Small emission sources disproportionately account for a large majority of total methane emissions from the US oil and gas sector

James P. Williams, Mark Omara, Anthony Himmelberger, Daniel Zavala-Araiza, Katlyn MacKay, Joshua Benmergui, Maryann Sargent, Steven C. Wofsy, Steven P. Hamburg, and Ritesh Gautam

Abstract. Reducing methane emissions from the oil and gas (oil/gas) sector has been identified as a critically important global strategy for reducing near-term climate warming. Recent measurements, especially by satellite and aerial remote sensing, underscore the importance of targeting the small number of facilities emitting methane at high rates (i.e., “super-emitters”) for measurement and mitigation.
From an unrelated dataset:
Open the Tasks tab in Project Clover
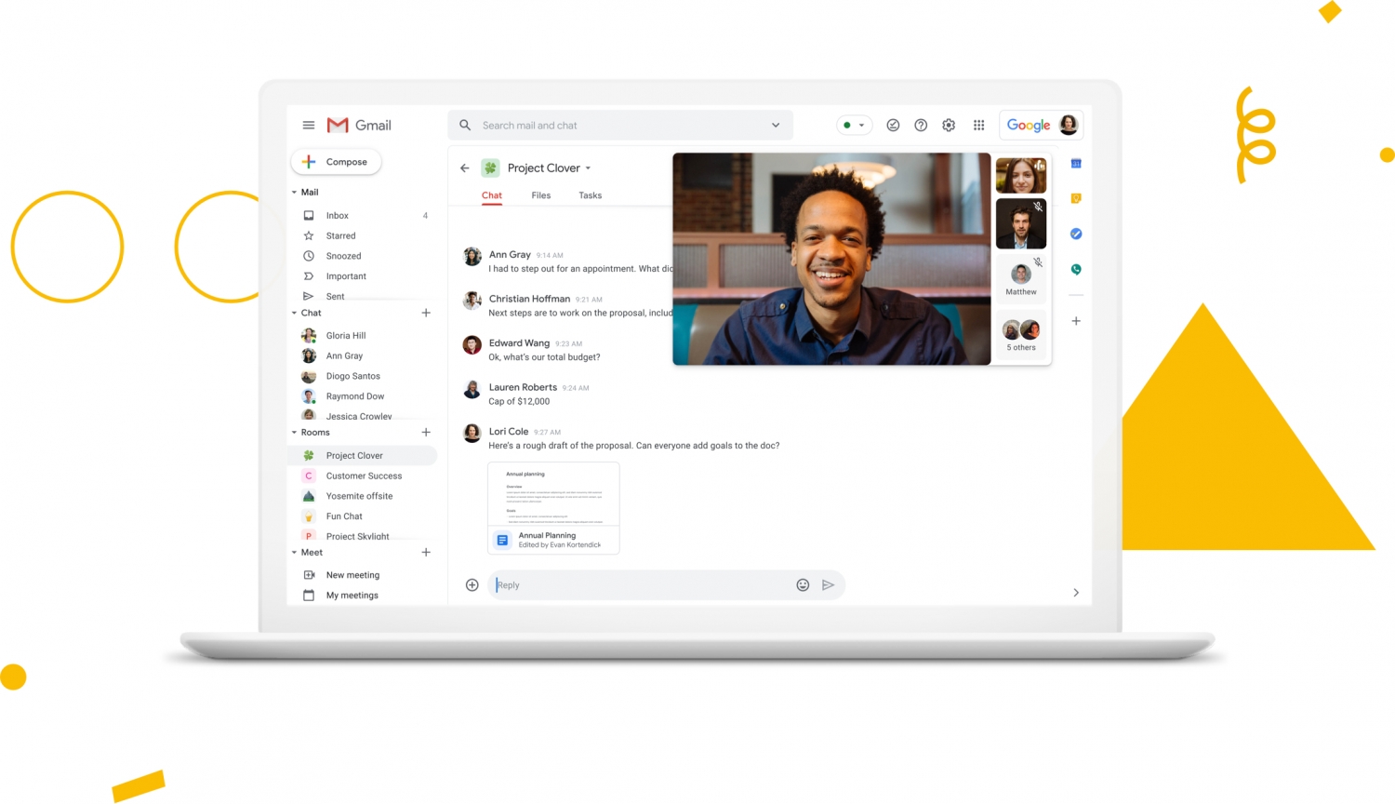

However, the contributions from individual oil/gas facilities emitting at low emission rates that are often undetected are poorly understood, especially in the context of total national- and regional-level estimates. In this work, we compile empirical measurements gathered using methods with low limits of detection to develop a facility-level model to quantify total methane emissions from the continental United States (CONUS) midstream and upstream oil/gas sector for 2021. We find that ~70 % (95 % confidence intervals: 63–82 %) of total oil/gas methane emissions in the CONUS for the year 2021 (Total: 14.3 Tg/yr) originate from facilities emitting <100 kg/hr. While there is variability among the emission distribution curves for different oil/gas production basins, facilities with low emissions are consistently found to account for the majority of total basin emissions (i.e., range across basins 63 %–90 % of total basin emissions from facilities emitting <100 kg/hr). Production well sites were responsible for 70 % of total regional oil/gas methane emissions, with the highest contributions from a large population of low-producing well sites. Our results are also in broad agreement with several independent aerial remote sensing campaigns (e.g., MethaneAIR, Bridger Gas Mapping LiDAR, AVIRIS-NG, and Global Airborne Observatory). Our findings highlight the importance of accounting for the significant contribution of small emission sources to total oil/gas methane emissions. While reducing emissions from high-emitting facilities is important, it is not sufficient for the overall mitigation of methane emissions from the oil and gas sector which according to this study is dominated by small emission sources across the US. Tracking changes in emissions over time and designing effective mitigation policies should consider the large contribution of small methane sources to total emissions.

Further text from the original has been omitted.